What you need to do
Swap "Superbike" for "WorldSBK" and write out again only the lines that begin at the one containing "Superbike 2014 (440, 2061)" and run through the end of the records, keeping everything else unchanged.

The input
◆ ◆ ◆

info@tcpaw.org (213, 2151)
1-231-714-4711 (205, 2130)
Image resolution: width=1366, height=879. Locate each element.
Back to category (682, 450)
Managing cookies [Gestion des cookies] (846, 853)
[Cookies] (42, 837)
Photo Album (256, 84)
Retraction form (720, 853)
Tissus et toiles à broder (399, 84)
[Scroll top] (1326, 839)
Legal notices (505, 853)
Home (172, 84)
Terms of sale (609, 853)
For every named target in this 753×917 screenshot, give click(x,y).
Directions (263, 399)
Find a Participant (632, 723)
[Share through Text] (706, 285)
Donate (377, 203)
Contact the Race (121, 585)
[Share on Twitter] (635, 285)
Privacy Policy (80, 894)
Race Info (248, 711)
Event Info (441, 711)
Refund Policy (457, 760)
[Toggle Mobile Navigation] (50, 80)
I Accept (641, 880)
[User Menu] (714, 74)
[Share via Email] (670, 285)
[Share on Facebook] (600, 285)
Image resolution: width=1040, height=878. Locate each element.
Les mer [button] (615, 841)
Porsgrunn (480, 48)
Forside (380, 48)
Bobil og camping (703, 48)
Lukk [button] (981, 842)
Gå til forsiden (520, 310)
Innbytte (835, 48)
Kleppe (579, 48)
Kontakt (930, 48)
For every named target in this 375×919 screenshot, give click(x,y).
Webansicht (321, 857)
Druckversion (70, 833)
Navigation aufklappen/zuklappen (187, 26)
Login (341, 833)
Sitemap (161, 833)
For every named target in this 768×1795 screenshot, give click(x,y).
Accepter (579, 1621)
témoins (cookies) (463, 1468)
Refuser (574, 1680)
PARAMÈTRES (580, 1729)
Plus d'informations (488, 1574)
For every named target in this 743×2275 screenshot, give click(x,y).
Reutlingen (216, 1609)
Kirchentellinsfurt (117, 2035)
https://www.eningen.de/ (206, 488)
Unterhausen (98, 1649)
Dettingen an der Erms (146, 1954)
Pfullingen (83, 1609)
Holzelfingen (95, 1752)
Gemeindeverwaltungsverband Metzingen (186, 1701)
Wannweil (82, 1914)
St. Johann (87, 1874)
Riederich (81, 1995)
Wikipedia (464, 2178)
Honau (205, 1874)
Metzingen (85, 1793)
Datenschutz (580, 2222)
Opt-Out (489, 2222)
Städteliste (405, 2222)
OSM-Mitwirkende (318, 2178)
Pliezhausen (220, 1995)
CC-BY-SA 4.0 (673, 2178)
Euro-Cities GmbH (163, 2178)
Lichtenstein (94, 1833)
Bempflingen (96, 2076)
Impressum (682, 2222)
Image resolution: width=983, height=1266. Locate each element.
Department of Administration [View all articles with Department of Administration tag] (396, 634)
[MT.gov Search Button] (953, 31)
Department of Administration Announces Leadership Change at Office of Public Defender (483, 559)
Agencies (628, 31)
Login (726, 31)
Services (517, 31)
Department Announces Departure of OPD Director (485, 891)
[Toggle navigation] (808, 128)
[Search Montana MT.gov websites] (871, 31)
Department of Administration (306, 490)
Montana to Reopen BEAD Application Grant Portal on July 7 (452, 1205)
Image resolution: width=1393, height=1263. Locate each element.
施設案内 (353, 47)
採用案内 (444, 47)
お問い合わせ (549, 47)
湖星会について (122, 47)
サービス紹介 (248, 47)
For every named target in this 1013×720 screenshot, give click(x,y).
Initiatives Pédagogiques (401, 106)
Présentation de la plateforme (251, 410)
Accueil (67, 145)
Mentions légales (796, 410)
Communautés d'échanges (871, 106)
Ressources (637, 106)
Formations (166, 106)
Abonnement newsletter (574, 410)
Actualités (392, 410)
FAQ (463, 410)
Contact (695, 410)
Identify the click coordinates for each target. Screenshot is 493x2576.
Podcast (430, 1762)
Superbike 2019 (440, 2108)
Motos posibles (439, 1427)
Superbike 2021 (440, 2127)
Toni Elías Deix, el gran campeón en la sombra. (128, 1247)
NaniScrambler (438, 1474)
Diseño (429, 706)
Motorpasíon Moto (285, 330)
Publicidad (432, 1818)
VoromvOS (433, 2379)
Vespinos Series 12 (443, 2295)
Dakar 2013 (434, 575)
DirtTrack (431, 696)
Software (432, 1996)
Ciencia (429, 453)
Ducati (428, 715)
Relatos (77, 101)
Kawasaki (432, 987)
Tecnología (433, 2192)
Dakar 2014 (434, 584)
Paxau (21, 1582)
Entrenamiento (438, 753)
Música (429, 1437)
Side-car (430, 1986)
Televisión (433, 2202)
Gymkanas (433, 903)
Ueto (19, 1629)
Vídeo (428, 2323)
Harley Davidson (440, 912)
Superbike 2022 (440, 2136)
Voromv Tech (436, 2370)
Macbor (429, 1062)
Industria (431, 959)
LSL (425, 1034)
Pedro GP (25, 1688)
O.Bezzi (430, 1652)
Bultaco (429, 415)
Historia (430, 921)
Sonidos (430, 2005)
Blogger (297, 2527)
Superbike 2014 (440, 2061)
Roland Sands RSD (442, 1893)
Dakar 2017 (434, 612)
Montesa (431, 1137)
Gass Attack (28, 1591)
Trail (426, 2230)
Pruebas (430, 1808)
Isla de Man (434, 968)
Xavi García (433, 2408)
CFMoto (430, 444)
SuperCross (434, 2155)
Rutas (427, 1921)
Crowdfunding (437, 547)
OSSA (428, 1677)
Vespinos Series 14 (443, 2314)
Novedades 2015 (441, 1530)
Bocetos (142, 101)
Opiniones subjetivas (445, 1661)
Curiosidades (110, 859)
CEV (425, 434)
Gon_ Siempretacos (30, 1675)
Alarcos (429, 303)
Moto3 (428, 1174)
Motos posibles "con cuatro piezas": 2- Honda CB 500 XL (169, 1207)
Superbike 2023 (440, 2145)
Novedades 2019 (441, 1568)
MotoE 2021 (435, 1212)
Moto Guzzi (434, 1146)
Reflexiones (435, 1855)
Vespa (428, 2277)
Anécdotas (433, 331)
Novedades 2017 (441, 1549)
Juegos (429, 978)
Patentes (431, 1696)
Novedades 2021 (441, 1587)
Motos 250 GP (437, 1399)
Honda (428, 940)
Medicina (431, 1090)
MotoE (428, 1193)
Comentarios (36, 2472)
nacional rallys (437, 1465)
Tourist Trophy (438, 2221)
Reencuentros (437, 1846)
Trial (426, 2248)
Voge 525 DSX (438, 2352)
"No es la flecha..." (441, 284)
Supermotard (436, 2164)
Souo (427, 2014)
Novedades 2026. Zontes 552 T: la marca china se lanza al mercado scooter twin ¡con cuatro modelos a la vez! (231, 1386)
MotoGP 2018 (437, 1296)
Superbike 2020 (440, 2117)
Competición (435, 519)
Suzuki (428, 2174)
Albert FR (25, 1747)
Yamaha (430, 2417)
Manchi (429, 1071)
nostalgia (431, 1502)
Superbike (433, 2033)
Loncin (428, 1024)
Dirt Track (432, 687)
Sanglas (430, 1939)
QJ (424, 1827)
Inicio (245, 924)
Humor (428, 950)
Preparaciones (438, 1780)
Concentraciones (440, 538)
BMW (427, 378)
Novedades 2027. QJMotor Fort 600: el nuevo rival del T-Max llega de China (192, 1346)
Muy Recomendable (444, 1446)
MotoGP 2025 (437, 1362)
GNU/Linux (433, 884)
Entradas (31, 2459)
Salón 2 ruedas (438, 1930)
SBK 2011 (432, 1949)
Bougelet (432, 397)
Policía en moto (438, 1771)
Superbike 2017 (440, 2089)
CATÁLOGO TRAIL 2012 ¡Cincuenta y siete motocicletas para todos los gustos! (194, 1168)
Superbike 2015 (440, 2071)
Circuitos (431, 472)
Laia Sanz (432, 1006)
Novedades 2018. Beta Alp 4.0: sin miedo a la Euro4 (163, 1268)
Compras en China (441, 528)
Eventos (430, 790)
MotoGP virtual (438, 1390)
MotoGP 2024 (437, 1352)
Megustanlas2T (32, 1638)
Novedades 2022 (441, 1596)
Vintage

◆ ◆ ◆

Task response
WorldSBK 2014 (440, 2061)
Roland Sands RSD (442, 1893)
Dakar 2017 (434, 612)
Montesa (431, 1137)
Gass Attack (28, 1591)
Trail (426, 2230)
Pruebas (430, 1808)
Isla de Man (434, 968)
Xavi García (433, 2408)
CFMoto (430, 444)
SuperCross (434, 2155)
Rutas (427, 1921)
Crowdfunding (437, 547)
OSSA (428, 1677)
Vespinos Series 14 (443, 2314)
Novedades 2015 (441, 1530)
Bocetos (142, 101)
Opiniones subjetivas (445, 1661)
Curiosidades (110, 859)
CEV (425, 434)
Gon_ Siempretacos (30, 1675)
Alarcos (429, 303)
Moto3 (428, 1174)
Motos posibles "con cuatro piezas": 2- Honda CB 500 XL (169, 1207)
WorldSBK 2023 (440, 2145)
Novedades 2019 (441, 1568)
MotoE 2021 (435, 1212)
Moto Guzzi (434, 1146)
Reflexiones (435, 1855)
Vespa (428, 2277)
Anécdotas (433, 331)
Novedades 2017 (441, 1549)
Juegos (429, 978)
Patentes (431, 1696)
Novedades 2021 (441, 1587)
Motos 250 GP (437, 1399)
Honda (428, 940)
Medicina (431, 1090)
MotoE (428, 1193)
Comentarios (36, 2472)
nacional rallys (437, 1465)
Tourist Trophy (438, 2221)
Reencuentros (437, 1846)
Trial (426, 2248)
Voge 525 DSX (438, 2352)
"No es la flecha..." (441, 284)
Supermotard (436, 2164)
Souo (427, 2014)
Novedades 2026. Zontes 552 T: la marca china se lanza al mercado scooter twin ¡con cuatro modelos a la vez! (231, 1386)
MotoGP 2018 (437, 1296)
WorldSBK 2020 (440, 2117)
Competición (435, 519)
Suzuki (428, 2174)
Albert FR (25, 1747)
Yamaha (430, 2417)
Manchi (429, 1071)
nostalgia (431, 1502)
WorldSBK (433, 2033)
Loncin (428, 1024)
Dirt Track (432, 687)
Sanglas (430, 1939)
QJ (424, 1827)
Inicio (245, 924)
Humor (428, 950)
Preparaciones (438, 1780)
Concentraciones (440, 538)
BMW (427, 378)
Novedades 2027. QJMotor Fort 600: el nuevo rival del T-Max llega de China (192, 1346)
Muy Recomendable (444, 1446)
MotoGP 2025 (437, 1362)
GNU/Linux (433, 884)
Entradas (31, 2459)
Salón 2 ruedas (438, 1930)
SBK 2011 (432, 1949)
Bougelet (432, 397)
Policía en moto (438, 1771)
WorldSBK 2017 (440, 2089)
CATÁLOGO TRAIL 2012 ¡Cincuenta y siete motocicletas para todos los gustos! (194, 1168)
WorldSBK 2015 (440, 2071)
Circuitos (431, 472)
Laia Sanz (432, 1006)
Novedades 2018. Beta Alp 4.0: sin miedo a la Euro4 (163, 1268)
Compras en China (441, 528)
Eventos (430, 790)
MotoGP virtual (438, 1390)
MotoGP 2024 (437, 1352)
Megustanlas2T (32, 1638)
Novedades 2022 (441, 1596)
Vintage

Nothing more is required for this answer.